Já antes Beatriz Costa tinha notabilizado o seu envelhecimento com a publicação de uns livros de memórias, de saborosa evocação da sua vida e do seu tempo.
Um deles tem o título "Quando os Vascos eram Santanas", e lembro-me desse título muitas vezes ao observar o arrepiante fenómeno da decadência do pessoal político (já aqui foquei essa queda assustadora).
Evidentemente a autora não fez um ensaio de ciência política, quer simplesmente aludir à época dourada da sua juventude em que o meio teatral e cinematográfico português era dominado por nomes como o de Vasco Santana, e brinca com o espectáculo de mediocridade então em cena no país, em que surgiam como actores de primeiro plano a figura desgrenhada e demente do "General" Vasco Gonçalves e o perfil pançudo e bronco, lembrando um mexicano sem poncho, do "General" Vasco Lourenço.
Olhando a gente a cena política de hoje não há como consolar-se. O declínio é a constante, e não se descortina onde irá deter-se.
Qual o motivo verdadeiro porque o actual Santana tem (e acreditem que tem) efectivas hipóteses de se manter no poder, ganhando o congresso do seu partido e depois as eleições legislativas? - Simples, procurem à volta e vejam o que há. O José Sócrates? - Bem podem trabalhar os assessores de imagem, o que é chumbo não se transmuta em ouro.
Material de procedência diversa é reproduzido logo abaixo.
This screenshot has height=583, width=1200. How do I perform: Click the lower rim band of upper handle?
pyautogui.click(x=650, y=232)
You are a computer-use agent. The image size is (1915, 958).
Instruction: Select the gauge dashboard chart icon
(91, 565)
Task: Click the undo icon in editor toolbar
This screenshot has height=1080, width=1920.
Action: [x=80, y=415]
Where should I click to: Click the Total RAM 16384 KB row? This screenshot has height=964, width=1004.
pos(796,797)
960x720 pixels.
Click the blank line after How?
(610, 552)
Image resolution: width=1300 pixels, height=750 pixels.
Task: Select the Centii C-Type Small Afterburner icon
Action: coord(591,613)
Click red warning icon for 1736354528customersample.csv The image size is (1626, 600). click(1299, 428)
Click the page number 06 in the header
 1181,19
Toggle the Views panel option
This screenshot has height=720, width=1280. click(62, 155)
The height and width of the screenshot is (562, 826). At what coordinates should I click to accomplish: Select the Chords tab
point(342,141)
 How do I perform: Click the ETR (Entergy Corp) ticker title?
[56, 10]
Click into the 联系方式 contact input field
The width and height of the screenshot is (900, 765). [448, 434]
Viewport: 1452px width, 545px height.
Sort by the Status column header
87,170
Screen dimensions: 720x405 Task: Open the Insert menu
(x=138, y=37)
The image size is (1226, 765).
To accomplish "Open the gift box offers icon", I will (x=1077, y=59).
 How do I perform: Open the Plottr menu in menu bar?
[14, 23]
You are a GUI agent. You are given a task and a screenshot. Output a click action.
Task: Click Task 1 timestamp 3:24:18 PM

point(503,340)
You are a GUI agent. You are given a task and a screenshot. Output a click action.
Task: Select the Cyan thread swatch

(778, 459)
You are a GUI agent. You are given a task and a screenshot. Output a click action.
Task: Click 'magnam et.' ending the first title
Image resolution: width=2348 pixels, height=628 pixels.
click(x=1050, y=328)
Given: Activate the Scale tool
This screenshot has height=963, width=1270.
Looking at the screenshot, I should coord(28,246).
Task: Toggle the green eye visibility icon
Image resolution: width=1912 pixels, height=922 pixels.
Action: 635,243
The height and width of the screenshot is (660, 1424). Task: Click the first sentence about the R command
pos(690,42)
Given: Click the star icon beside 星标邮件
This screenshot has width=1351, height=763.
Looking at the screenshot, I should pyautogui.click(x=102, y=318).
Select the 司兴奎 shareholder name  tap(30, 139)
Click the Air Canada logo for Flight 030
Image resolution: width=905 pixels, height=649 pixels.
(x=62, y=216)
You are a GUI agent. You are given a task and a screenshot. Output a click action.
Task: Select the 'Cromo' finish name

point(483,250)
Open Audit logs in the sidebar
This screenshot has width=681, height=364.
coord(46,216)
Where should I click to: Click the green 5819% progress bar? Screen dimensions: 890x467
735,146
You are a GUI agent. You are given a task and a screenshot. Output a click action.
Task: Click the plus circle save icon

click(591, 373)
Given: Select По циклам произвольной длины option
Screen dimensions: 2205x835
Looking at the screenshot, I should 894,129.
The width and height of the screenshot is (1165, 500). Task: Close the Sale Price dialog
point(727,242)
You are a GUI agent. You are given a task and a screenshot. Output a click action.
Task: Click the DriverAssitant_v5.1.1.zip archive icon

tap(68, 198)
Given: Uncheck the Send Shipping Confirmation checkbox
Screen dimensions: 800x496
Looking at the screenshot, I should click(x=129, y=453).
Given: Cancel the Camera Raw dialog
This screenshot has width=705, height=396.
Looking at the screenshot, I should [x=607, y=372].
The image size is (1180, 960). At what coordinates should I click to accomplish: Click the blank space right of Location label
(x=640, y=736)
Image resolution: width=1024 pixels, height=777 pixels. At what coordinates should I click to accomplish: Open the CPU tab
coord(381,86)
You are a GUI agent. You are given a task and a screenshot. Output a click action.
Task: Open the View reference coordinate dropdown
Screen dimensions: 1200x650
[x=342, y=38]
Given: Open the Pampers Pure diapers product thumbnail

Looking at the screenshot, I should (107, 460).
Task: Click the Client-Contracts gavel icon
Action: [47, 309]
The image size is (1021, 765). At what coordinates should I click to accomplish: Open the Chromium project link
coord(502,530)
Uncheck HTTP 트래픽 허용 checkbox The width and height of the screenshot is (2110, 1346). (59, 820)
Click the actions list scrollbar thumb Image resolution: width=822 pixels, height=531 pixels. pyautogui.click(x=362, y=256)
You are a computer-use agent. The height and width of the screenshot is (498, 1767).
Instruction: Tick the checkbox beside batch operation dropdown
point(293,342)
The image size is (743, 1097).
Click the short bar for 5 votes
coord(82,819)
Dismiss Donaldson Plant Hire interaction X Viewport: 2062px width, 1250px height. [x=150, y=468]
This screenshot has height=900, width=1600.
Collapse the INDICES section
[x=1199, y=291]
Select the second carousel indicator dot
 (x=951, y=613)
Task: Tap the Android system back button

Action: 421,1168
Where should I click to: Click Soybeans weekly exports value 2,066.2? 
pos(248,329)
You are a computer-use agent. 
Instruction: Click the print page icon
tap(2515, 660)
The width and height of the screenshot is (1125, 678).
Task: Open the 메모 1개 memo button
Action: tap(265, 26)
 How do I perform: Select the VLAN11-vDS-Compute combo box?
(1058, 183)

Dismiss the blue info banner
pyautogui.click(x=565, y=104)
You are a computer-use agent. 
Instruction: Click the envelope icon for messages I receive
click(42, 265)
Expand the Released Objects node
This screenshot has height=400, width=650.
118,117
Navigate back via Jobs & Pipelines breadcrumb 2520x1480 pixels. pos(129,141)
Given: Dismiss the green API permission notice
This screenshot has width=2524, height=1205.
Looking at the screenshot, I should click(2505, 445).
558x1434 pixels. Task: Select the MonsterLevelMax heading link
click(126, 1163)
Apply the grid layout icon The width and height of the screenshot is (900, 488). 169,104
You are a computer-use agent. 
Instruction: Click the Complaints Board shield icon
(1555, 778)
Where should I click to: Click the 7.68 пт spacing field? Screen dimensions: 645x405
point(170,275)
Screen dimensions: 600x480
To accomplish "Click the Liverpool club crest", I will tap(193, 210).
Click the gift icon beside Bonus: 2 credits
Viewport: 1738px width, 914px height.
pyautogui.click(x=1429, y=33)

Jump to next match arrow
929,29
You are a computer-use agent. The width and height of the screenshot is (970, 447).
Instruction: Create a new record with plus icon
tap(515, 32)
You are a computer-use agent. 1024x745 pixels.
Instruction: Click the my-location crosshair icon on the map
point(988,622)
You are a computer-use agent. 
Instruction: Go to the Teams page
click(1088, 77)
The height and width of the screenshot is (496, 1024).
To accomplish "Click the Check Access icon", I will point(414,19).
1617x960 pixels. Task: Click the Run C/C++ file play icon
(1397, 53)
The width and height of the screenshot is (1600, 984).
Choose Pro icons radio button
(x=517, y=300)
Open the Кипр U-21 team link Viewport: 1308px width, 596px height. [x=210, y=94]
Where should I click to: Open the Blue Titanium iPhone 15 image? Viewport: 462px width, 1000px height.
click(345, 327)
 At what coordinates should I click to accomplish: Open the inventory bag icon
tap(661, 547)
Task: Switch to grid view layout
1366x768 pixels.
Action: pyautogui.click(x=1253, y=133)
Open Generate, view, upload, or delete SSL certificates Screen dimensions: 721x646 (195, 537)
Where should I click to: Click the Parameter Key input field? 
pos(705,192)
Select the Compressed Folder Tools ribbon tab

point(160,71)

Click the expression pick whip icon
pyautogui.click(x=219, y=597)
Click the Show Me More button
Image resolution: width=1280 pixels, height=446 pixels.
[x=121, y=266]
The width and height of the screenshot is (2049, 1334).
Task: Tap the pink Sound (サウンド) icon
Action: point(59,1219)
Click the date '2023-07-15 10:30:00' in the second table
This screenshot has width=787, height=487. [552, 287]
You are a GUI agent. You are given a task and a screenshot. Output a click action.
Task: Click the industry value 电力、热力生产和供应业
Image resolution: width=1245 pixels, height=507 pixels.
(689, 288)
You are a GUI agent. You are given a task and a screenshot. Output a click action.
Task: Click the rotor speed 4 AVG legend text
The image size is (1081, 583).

Qual a razão porque Bush vai provavelmente ganhar as eleições americanas? - É evidente, se olharem bem para Kerry...
Esta é a norma, e parece universalizar-se. Pense-se no respeito que em França poderá inspirar um presidente que foi eleito pela esquerda aos berros de "plutot un escroc qu'un facho", depois de uma longa campanha em que o crismou de "supermenteur"...
E no entanto o homem que foi eleito por não ser facho embora dando-se como assente que é um ladrão e supermentiroso, pavoneia-se por esse mundo fora como se gozasse da consideração e confiança dos seus concidadãos.
Eu não sei para onde marcha a História, ao contrário dos devotos de Marx, que acreditavam em leis inelutáveis que nos levavam para uns amanhãs que até cantavam, ou dos mais recentes partidários de Fukuyama, que também se convenceu que descobriu o destino final, num oceano pacífico de prosperidade capitalista e democracia liberal a rodos, da Papuásia ao Liechstenstein.
Não sei, mas não consigo ficar tranquilo. Quando vemos o nível da água a baixar a toda a volta, não é o navio que está a subir; deve estar é encalhado.